- **Required action**
Update the part of the fertility conversation that opens with "Greg: I would" and closes with "who need it.", replacing "urologists" with "fertility doctors".

- **Document section**
Rena: Oh, I love that. It seems like you really are giving people a lot of very specific tools and advice right from the get go.
Greg: I would also mention that we built all this with the urologists who specialize in this space. We've worked with several of the doctors now who do a lot of research in this area, the guidance documents coming out of the medical societies to help us make these tools and really make a useful product and ecosystem. The thing we hear from physicians all the time, including Dr. Bar-Chama, is most men aren't getting treated, aren't really getting looked at, especially early in the process of anything that could help these guys get better educated, more aware, get tested, is seen as a positive in this space, and it's gonna improve fertility outcomes for these couples who need it.
Dara: So I noticed on your site that you guys are doing research and there's a recent study. Would you like to talk a little bit about that in terms of the 300 college-age men and women?
Greg: Oh, yeah, Yeah, we've had some interesting opportunities. Just having the product out there on the market now for a few years is to, I guess, dive a little bit deeper into health and lifestyle and perceptions, especially amongst men but amongst men and women as well. Yeah recently, over the summer, we did a study kind of coming at it from the hypothesis that it seems like a lot of people aren't really all that well familiar or educated around reproductive health until you really kind of get into the space. And I'm sure you can attest to this that you know couples who get that first diagnosis a lot of times just kind of act like they're hit with a ton of bricks.
Rena: Sure. The majority of things I hear is, well, I spent my whole life trying not to get pregnant, you know, cause that's what they teach how to not get pregnant. If someone told me how hard it would be, you know, I wish I had known all this information. I think you know a predominant message right now, is really teaching kids is that you don't get pregnant until you’re ever in the fertility space you don't realize. OK, well, other things, maybe perhaps I should have known.

Items listed in a dataset:
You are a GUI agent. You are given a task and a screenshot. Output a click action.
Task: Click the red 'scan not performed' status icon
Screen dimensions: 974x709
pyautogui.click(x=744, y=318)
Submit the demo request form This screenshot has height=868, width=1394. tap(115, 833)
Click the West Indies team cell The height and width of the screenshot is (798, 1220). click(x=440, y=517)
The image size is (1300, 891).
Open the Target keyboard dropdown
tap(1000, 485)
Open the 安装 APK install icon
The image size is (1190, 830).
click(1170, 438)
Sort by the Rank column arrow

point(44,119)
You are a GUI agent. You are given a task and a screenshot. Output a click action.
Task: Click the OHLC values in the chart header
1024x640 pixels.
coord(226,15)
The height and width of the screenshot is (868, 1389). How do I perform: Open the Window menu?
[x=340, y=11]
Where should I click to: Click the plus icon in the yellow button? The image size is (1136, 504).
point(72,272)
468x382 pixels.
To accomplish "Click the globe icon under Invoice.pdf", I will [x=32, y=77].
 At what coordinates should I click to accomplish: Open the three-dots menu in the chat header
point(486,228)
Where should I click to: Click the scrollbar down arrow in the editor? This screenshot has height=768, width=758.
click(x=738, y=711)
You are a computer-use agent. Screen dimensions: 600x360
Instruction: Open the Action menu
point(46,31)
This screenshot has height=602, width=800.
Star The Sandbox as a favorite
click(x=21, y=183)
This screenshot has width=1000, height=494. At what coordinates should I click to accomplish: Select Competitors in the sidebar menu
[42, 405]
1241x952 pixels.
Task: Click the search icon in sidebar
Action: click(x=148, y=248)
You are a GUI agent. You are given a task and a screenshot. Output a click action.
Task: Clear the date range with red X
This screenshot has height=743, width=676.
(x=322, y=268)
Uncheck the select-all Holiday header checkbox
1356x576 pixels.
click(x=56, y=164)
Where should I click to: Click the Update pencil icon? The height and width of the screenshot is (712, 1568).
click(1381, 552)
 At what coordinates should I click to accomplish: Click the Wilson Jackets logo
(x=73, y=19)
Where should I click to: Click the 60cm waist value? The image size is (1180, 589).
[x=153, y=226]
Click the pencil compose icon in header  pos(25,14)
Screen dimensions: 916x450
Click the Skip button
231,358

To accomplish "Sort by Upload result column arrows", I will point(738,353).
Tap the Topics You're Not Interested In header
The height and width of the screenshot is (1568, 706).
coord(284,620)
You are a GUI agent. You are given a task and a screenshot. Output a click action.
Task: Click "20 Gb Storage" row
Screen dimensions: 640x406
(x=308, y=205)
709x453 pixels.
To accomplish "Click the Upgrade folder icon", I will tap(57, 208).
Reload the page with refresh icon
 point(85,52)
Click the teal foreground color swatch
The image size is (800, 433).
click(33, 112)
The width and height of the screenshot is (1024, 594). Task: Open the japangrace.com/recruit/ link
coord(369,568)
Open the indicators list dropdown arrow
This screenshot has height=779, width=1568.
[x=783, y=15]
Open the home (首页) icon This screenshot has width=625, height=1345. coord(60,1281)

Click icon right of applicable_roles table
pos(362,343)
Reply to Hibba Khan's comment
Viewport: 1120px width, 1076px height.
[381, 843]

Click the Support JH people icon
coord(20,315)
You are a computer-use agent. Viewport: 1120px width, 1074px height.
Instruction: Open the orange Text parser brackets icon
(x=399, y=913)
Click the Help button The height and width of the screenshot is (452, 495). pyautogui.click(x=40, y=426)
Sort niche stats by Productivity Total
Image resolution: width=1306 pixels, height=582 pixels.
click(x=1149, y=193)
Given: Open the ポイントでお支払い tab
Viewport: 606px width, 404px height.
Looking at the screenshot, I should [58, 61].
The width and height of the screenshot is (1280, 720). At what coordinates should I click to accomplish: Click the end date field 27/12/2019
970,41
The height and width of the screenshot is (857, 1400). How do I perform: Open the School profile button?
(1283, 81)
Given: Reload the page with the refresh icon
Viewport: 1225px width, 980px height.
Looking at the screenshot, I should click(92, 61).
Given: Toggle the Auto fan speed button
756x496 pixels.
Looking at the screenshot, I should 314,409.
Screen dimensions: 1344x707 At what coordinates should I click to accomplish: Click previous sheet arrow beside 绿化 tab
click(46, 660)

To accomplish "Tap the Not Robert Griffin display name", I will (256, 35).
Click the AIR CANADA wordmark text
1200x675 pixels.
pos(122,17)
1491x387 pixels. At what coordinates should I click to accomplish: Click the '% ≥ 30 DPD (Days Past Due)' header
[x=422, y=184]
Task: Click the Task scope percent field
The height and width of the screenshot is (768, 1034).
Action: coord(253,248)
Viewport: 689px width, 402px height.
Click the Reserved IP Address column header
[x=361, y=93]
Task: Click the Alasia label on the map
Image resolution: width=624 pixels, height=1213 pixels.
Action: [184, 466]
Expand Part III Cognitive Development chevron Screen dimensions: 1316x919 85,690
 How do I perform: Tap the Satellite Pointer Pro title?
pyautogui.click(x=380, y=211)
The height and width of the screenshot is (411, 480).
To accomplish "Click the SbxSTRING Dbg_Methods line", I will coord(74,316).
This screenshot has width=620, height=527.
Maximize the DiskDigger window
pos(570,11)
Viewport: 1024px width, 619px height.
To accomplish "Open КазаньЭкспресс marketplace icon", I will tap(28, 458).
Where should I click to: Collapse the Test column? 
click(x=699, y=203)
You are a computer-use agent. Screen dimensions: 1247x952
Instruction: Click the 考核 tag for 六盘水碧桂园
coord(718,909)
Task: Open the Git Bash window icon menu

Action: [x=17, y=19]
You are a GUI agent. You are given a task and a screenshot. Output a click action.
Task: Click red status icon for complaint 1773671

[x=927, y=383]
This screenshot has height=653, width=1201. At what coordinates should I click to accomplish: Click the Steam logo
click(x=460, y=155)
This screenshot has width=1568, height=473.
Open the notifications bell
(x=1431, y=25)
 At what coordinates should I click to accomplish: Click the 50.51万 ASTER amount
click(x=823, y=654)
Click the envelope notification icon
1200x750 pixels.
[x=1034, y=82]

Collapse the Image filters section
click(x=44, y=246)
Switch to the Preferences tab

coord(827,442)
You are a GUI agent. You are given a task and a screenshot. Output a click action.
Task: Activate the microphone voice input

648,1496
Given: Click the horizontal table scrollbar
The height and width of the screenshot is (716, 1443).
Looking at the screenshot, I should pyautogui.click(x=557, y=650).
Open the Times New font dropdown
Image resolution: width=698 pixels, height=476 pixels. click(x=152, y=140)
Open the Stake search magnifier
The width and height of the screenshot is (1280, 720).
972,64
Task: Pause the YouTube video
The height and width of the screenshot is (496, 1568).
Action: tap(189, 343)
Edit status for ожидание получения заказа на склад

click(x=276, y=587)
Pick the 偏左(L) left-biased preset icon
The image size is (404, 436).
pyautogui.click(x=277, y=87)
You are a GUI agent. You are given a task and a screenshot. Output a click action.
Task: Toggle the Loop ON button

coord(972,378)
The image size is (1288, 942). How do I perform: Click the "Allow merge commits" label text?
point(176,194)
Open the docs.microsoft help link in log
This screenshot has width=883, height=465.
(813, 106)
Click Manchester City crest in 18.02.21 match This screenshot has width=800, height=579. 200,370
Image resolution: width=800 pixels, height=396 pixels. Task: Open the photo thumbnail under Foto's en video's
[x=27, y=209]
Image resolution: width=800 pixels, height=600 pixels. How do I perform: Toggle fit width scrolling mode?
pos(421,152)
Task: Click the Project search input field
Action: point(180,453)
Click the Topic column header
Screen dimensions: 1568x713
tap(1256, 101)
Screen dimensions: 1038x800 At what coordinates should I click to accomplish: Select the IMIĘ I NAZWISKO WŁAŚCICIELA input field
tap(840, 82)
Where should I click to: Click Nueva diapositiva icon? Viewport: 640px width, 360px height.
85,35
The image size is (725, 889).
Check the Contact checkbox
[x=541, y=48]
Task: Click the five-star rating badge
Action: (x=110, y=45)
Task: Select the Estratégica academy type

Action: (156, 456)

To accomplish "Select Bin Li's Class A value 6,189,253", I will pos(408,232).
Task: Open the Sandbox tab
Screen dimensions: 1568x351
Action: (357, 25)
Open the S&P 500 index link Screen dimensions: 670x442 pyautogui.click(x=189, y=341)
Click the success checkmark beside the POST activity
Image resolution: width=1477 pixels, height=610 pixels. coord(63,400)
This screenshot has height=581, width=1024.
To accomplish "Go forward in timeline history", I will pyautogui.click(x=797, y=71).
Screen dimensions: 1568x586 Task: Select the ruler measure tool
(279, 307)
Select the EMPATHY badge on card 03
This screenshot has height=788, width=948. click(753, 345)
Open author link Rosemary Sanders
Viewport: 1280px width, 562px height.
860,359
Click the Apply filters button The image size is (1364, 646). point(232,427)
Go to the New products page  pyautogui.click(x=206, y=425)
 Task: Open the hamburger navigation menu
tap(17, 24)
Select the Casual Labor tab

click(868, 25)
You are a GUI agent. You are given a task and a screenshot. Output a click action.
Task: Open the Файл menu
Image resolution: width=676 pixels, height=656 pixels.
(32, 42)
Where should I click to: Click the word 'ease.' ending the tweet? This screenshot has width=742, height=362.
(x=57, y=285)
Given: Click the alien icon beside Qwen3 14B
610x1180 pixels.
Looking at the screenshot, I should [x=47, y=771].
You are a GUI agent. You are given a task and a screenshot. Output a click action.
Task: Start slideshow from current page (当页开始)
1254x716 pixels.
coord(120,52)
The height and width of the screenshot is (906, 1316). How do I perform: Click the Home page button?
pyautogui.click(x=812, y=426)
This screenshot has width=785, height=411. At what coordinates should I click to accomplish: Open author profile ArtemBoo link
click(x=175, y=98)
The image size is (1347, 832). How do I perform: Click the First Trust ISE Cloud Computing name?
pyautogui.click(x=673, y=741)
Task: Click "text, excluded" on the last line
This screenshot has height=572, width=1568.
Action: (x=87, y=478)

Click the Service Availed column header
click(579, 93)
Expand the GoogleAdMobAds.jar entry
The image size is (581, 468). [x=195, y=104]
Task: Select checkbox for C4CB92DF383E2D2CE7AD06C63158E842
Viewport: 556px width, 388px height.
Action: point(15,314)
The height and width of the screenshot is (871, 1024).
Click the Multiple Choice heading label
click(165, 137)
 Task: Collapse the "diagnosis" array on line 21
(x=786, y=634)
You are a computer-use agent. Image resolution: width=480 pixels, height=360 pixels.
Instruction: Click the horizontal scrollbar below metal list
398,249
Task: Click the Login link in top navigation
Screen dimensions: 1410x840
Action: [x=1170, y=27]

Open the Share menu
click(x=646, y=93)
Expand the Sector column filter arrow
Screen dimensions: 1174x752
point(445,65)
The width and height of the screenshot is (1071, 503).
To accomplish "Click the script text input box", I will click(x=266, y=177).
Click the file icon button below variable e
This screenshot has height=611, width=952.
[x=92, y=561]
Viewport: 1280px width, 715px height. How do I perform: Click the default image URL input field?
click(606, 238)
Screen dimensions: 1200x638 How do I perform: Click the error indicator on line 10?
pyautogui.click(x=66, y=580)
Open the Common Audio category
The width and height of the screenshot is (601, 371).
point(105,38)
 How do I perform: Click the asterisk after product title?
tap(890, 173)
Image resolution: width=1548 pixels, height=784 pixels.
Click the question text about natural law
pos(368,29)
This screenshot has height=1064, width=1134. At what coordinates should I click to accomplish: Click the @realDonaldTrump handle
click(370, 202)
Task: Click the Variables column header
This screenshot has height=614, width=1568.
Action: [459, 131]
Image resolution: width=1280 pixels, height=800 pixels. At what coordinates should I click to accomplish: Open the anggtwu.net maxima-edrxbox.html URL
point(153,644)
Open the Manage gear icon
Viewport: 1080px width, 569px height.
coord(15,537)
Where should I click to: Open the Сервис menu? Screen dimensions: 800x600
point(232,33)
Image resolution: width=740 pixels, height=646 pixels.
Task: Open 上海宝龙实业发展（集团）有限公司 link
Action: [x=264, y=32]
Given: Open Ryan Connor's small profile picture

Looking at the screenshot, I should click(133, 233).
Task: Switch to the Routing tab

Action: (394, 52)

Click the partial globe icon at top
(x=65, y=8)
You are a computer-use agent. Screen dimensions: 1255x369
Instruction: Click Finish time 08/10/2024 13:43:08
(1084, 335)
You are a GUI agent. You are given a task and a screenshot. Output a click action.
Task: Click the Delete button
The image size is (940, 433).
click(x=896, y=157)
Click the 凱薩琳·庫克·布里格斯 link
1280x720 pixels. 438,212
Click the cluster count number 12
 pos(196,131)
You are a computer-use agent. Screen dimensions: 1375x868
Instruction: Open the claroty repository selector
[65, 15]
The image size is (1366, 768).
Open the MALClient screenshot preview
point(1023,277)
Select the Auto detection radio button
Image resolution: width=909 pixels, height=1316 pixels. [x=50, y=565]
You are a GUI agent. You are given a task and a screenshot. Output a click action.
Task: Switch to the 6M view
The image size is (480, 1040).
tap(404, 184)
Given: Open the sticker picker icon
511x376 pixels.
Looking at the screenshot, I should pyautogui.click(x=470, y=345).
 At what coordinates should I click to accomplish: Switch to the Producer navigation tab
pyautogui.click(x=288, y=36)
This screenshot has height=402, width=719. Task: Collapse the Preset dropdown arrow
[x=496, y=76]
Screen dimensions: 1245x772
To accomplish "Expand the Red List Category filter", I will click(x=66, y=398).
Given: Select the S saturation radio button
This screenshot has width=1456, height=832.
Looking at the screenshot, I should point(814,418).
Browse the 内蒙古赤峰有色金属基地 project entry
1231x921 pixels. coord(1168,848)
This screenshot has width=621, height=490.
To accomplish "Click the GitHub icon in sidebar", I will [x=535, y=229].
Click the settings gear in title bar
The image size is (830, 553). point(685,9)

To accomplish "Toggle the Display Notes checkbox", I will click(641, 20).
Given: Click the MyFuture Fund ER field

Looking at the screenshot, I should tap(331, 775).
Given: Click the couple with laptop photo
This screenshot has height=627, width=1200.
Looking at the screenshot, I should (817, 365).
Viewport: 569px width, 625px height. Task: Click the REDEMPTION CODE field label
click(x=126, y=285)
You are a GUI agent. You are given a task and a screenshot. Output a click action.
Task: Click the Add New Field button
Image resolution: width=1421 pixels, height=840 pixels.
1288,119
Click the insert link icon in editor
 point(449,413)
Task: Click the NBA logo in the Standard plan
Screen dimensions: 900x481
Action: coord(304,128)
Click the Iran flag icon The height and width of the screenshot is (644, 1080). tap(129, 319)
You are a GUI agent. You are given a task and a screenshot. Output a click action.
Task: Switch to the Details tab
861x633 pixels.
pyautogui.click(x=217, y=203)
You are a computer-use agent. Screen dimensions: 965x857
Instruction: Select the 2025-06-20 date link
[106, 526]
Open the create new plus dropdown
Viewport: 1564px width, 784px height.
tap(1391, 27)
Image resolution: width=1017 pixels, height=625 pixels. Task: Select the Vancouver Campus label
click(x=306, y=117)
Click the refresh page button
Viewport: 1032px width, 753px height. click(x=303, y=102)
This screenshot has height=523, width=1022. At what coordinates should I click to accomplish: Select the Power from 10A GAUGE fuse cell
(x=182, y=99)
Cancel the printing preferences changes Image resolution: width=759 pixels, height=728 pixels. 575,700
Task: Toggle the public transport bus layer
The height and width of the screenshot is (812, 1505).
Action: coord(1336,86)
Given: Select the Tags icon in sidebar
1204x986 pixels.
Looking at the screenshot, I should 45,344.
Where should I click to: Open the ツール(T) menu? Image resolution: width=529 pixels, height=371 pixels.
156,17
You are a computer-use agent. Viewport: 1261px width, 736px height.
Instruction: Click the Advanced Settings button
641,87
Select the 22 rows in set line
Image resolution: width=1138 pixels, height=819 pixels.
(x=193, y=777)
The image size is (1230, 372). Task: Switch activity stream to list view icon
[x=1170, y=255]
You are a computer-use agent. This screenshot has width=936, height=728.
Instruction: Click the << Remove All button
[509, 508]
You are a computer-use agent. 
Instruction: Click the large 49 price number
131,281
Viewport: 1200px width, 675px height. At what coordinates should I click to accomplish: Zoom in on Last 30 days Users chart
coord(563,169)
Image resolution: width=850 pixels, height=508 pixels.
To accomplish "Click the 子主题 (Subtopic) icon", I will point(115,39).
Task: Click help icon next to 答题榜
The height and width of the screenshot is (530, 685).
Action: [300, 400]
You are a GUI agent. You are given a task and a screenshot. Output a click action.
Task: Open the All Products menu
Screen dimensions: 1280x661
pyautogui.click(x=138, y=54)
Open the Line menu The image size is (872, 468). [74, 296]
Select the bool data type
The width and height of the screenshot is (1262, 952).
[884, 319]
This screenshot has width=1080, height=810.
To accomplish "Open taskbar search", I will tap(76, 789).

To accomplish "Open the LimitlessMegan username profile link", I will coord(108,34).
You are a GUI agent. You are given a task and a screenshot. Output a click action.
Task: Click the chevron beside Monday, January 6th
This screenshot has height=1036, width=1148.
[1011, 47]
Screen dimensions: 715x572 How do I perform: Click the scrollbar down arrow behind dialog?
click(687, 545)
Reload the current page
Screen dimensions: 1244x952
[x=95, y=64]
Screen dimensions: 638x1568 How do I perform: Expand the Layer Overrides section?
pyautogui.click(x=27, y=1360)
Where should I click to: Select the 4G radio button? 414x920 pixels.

- **Solution for this exercise**
Greg: I would also mention that we built all this with the fertility doctors who specialize in this space. We've worked with several of the doctors now who do a lot of research in this area, the guidance documents coming out of the medical societies to help us make these tools and really make a useful product and ecosystem. The thing we hear from physicians all the time, including Dr. Bar-Chama, is most men aren't getting treated, aren't really getting looked at, especially early in the process of anything that could help these guys get better educated, more aware, get tested, is seen as a positive in this space, and it's gonna improve fertility outcomes for these couples who need it.